SET EXERCISE :: Return each line of the data below that contains the string "height".

Raw data ::
= = = =
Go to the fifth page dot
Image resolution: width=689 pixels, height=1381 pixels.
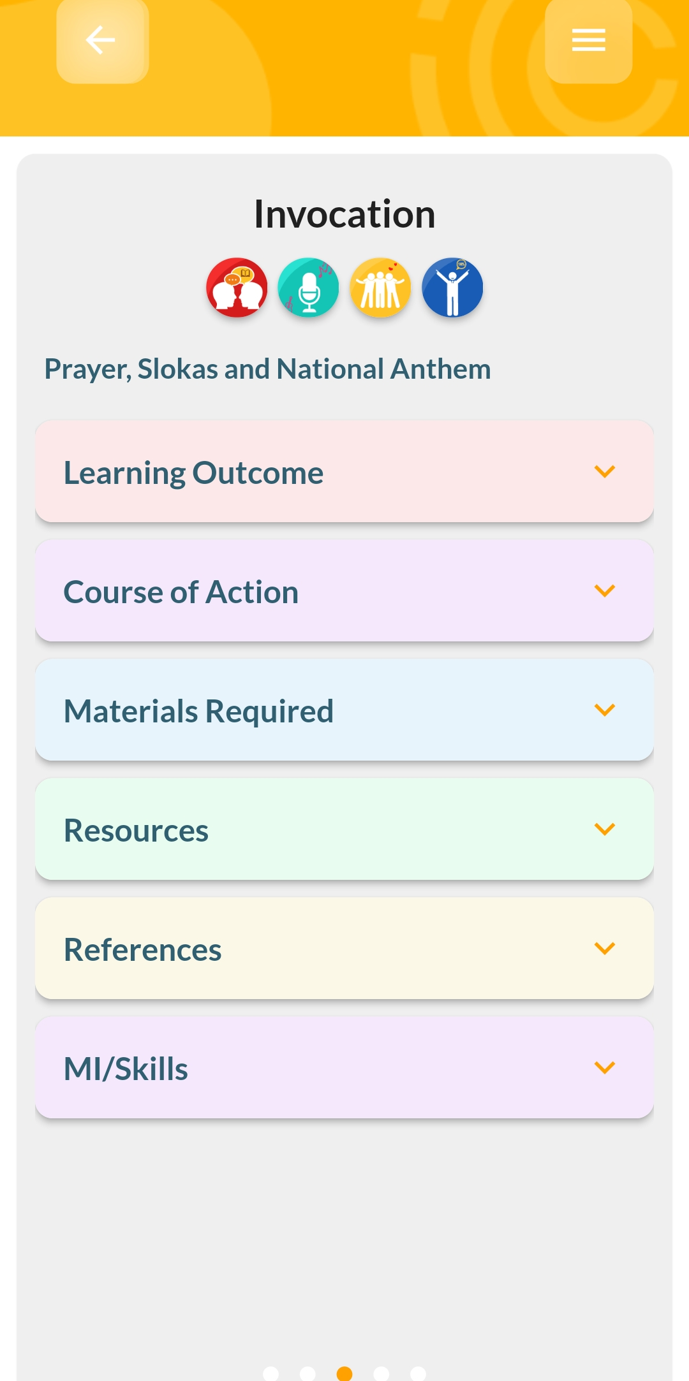coord(419,1373)
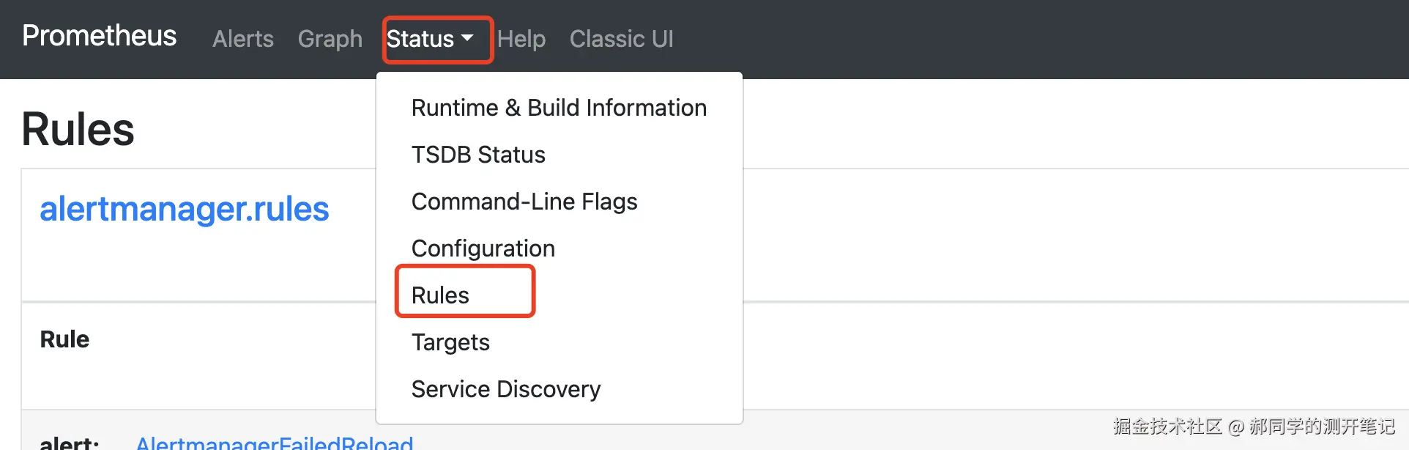Open the Configuration menu item

483,248
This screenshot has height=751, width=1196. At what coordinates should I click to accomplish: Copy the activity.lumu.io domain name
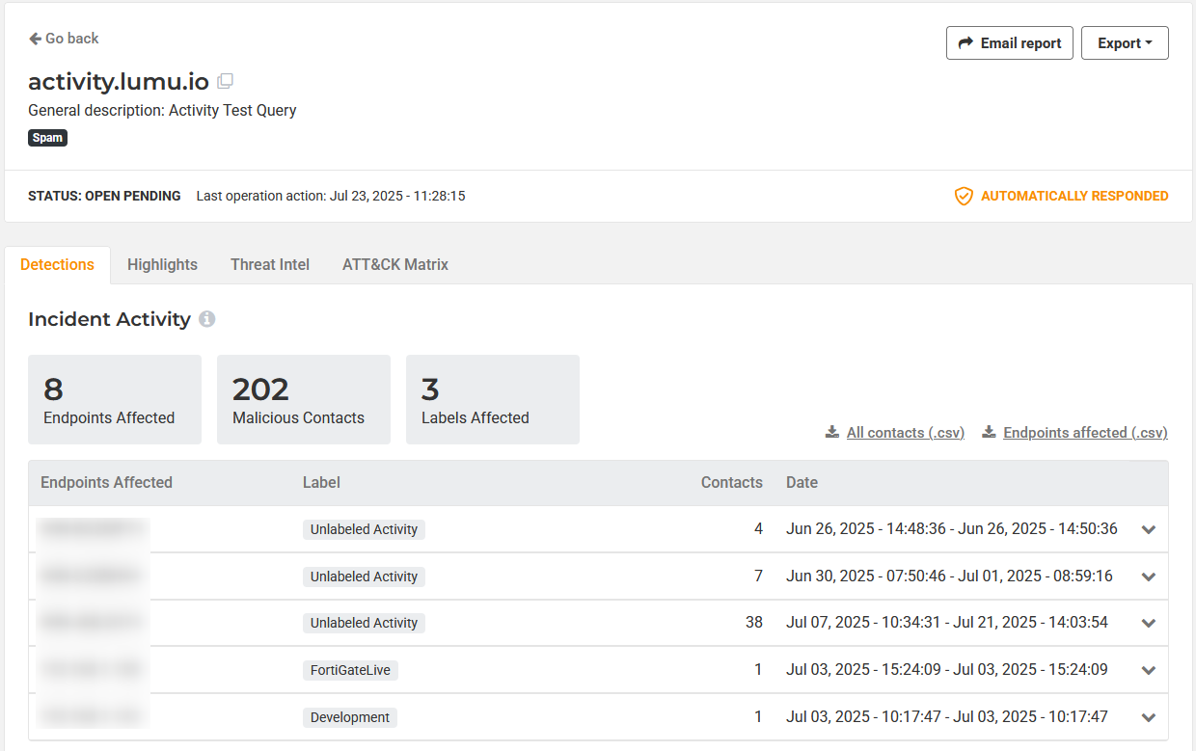[225, 82]
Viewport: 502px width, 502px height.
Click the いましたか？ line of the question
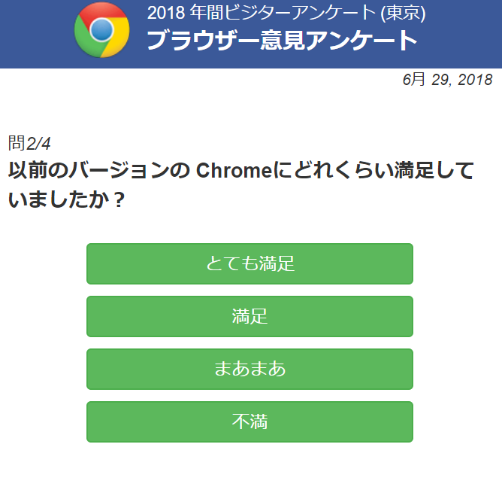[67, 199]
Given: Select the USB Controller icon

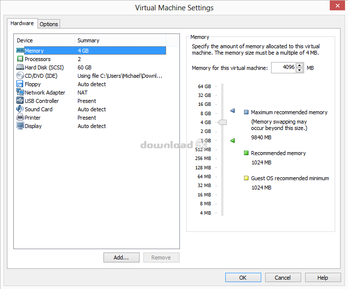Looking at the screenshot, I should [x=20, y=101].
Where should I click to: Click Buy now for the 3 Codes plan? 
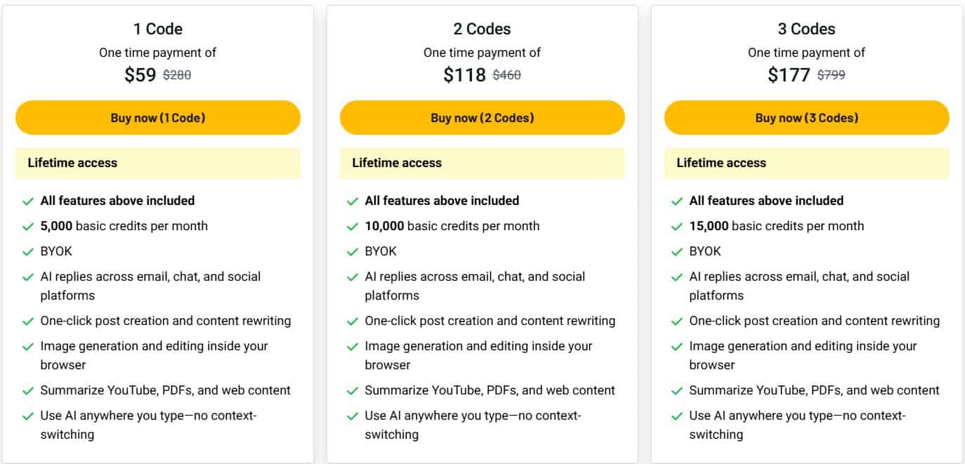(806, 117)
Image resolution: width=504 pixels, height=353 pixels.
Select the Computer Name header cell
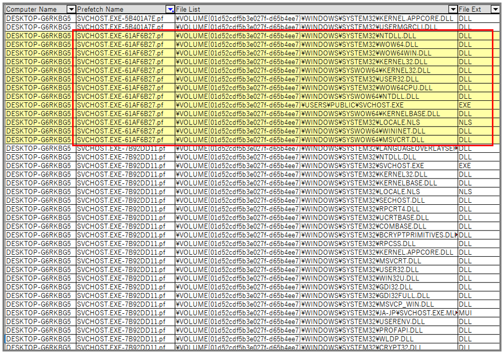click(x=40, y=9)
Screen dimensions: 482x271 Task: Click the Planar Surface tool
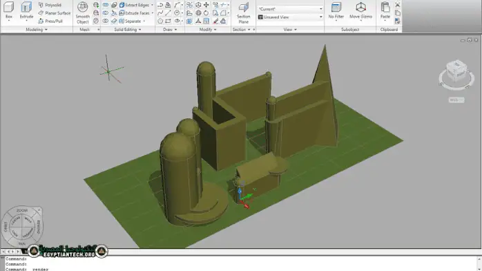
= = = =
EXPECTED ANSWER ::
Image resolution: width=689 pixels, height=1381 pixels.
This screenshot has height=751, width=1196. At what coordinates should I click to accomplish: Copy the activity.lumu.io domain name
Viewport: 502px width, 502px height.
Image resolution: width=504 pixels, height=353 pixels.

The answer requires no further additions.